Over the last couple of years there has been a trend towards trying to turn LED displays into more of a commodity product and this trend was again evident at ISE.

Over the last couple of years, a number of vendors have adopted 8:9 aspect ratio modules, rather than square ones. That means that modules can be put side to side to match the 16:9 aspect ratio of commodity displays. Some vendors (Leyard & Philips spring to mind, but there are others) have 16:9 modules that either are a quarter of the size of 55″ LFDs or the same size so that they can fit the same size. They also have HDMI interfaces to connect easily to standard devices.

The big bragging rights in LED have gone to those that can put the LEDs closer together, reducing the pixel pitch and starting to reach the kinds of sizes and resolutions seen on LCDs. Last year, Silicon Core and others had 0.9mm pitch, but this year there were displays down to 0.7mm. That’s getting close to a 55″ FullHD LCD which has a pitch of around 0.63mm (and there are promises of LED displays down to 0.2mm using chip-on-board technology which we covered in a recent Display Daily CSP LEDs Are the Next Step in Development)

So, the big remaining question is how do you get the prices of these fantastic displays down to reasonable levels? The key to this is getting to understand what is controlling the cost of such displays.

About a year ago, I was given access to the full price list of an LED display maker and that allowed me to get my analyst side working. One of the factors I looked at was ‘cost per pixel’. That was an interesting exercise and showed that the cost per pixel was minimised at around 3mm.

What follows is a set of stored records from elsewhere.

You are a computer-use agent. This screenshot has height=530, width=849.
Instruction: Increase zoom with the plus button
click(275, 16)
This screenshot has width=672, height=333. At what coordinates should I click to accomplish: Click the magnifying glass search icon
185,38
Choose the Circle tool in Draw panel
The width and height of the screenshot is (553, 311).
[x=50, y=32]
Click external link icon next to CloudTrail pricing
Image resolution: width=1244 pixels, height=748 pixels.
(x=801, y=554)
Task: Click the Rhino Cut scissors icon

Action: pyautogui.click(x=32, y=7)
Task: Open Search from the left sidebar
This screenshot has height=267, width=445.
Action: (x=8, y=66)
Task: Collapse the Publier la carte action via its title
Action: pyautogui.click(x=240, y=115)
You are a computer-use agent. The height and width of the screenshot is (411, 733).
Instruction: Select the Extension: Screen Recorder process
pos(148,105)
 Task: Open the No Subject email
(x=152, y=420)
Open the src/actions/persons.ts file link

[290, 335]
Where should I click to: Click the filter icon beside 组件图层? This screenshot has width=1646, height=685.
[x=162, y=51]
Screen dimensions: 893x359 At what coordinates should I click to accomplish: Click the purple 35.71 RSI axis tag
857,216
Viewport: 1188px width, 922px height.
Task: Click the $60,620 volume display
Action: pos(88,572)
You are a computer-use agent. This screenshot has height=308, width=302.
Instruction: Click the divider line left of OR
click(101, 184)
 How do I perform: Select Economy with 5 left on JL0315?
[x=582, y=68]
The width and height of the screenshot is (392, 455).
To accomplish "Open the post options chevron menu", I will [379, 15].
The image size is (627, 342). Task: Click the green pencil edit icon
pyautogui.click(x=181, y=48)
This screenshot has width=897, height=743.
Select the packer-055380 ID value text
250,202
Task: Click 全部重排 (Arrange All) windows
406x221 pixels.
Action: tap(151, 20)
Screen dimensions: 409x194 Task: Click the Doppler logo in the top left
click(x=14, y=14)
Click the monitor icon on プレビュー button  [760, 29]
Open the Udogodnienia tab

At larger pixel pitches, the cost tends to increase in mountings and the full system. However, at smaller pitches, the price went up as well. The interesting point is that the cost scales with the number of pixels, not the area. Converting that to a cost per square metre means that the price goes up exponentially as you reduce the pitch while maintaining the overall resolution in terms of pixel count.

LED Price per sq metre

On this basis, the key point in helping LED displays to drive LED into the space currently occupied by LCD displays is an order of magnitude reduction in the cost of the LED devices themselves.
Historically, this kind of cost reduction can sometimes be driven by scale. If you make a lot more, the cost could come down. However, there were around 300 billion LEDs shipped in 2016, so, given the growth in LED use (in lighting and automotive as well as in displays, both direct and backlit), that means that around now, the LED industry will be making around a billion devices per day. That’s already an impressive scale!
The breakthrough really needs new LEDs and that is behind the keen interest in microLEDs that has been shown. If microLEDs could be a lot cheaper than traditional LEDs (and only then), they really could be disruptive (“The Only Disruptive Technology at Display Week”). On the other hand, if LED devices can’t dramatically reduce in cost per device, the technology will be limited in its ability to penetrate the large display and video wall market where LCD is currently dominant. (BR)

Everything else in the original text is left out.